*Dataset excerpts*.
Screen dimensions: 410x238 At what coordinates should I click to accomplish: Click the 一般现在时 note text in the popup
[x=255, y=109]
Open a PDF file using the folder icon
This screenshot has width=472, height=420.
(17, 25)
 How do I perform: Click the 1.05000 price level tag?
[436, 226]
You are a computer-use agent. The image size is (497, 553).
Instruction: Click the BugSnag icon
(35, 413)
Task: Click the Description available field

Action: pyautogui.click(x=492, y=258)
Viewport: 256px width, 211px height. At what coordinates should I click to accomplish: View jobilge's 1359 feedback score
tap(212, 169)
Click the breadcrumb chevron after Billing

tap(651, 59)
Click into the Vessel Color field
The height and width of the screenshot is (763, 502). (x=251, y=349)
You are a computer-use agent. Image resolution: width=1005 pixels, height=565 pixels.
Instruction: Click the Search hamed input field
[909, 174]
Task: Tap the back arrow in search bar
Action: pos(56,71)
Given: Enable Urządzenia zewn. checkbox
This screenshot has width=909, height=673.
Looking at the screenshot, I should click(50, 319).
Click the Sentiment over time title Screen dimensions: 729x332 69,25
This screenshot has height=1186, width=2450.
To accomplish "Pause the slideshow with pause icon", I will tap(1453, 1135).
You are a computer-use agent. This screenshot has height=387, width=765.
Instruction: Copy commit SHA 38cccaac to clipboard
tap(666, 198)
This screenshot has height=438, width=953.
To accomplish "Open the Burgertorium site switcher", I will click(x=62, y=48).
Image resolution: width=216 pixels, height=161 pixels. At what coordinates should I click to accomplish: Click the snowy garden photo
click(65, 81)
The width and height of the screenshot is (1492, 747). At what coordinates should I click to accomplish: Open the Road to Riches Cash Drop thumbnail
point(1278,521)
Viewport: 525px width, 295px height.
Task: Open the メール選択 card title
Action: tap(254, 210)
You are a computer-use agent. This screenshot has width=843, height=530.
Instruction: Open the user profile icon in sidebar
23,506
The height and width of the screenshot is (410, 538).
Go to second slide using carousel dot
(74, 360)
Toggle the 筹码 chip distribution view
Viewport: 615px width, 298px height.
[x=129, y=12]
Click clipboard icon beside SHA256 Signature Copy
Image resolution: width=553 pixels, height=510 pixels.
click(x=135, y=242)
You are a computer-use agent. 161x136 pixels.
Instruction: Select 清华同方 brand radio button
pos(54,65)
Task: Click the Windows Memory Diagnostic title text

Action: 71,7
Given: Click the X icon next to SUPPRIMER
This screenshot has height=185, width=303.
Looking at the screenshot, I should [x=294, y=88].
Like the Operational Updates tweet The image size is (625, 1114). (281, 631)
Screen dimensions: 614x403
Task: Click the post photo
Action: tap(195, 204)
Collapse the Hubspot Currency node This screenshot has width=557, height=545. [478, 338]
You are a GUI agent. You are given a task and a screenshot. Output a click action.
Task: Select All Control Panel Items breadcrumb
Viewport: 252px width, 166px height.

*Work instructions*.
Provide every line from the material that contains the word "will".

*Completed exercise*.
To accomplish "Pause the slideshow with pause icon", I will tap(1453, 1135).
To accomplish "Open the Burgertorium site switcher", I will click(x=62, y=48).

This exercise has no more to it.